◆ **SELECTED TEXT**:
Short question:
I'm getting inconsistent 403 forbidden errors when trying to read
wikipedia.org content via PHP's file_get_contents().
Getting the same result:
==================================
root@bling:~# php --run
'print(file_get_contents("http://en.wikipedia.org/wiki/Outer_Space"));'
Warning:
file_get_contents(http://en.wikipedia.org/wiki/Outer_Space): failed to open
stream: HTTP request failed! HTTP/1.0 403
Forbidden
in Command line code on line 1
Call Stack:
0.0002 69840 1. {main}() Command line code:0
0.0002 69912 2. file_get_contents() Command line code:1
root@bling:~#
==================================
Hmmmm.
My suspicion is that it's just wanting a User-Agent header. In which case a) check
that you're operating within the guidelines, and
b) if you believe you are, just give it one that accurately describes what you're
doing. For example this works for me:
==================================
root@bling:~# php --run
'print(file_get_contents("http://en.wikipedia.org/wiki/Outer_Space",FALSE,stream_context_create(array("http"

◆ **DATA**:
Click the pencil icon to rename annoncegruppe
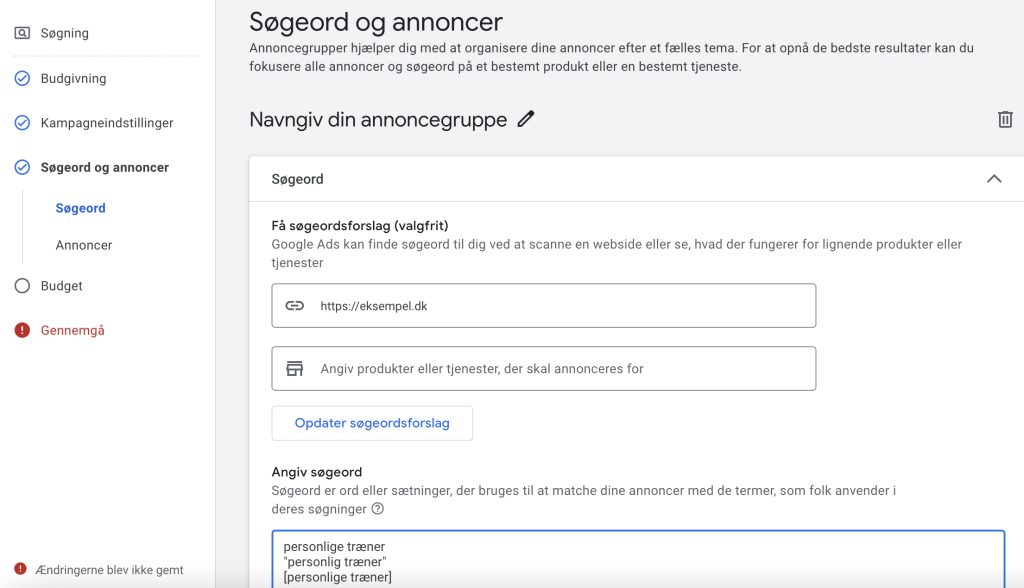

◆ **SET EXERCISE 1**:
Answer these questions using the forum thread on Wikipedia 403 errors, one line each:
(a) Which PHP function is used to read the Wikipedia content?
(b) What HTTP status does the warning report?
(c) Which header does the reply suspect Wikipedia wants?
◆ **SET EXERCISE 2**: Write a continuation of the forum thread on Wikipedia 403 errors, picking up at its final line.

◆ **RESPONSE 1**:
(a) file_get_contents()
(b) HTTP/1.0 403 Forbidden
(c) A User-Agent header

◆ **RESPONSE 2**:
=> array ("header"=> "User-Agent: Casey Bisson search
API")))));'
<!DOCTYPE html PUBLIC "-//W3C//DTD XHTML 1.0 Transitional//EN"
"http://www.w3.org/TR/xhtml1/DTD/xhtml1-transitional.dtd">
<html
xmlns="http://www.w3.org/1999/xhtml" xml:lang="en"
lang="en" dir="ltr">
<head>
[...snip...]
</div>
<!-- Served by srv28 in 0.325 secs. --></body></html>
root@bling:~#
==================================
All the best,
Nick.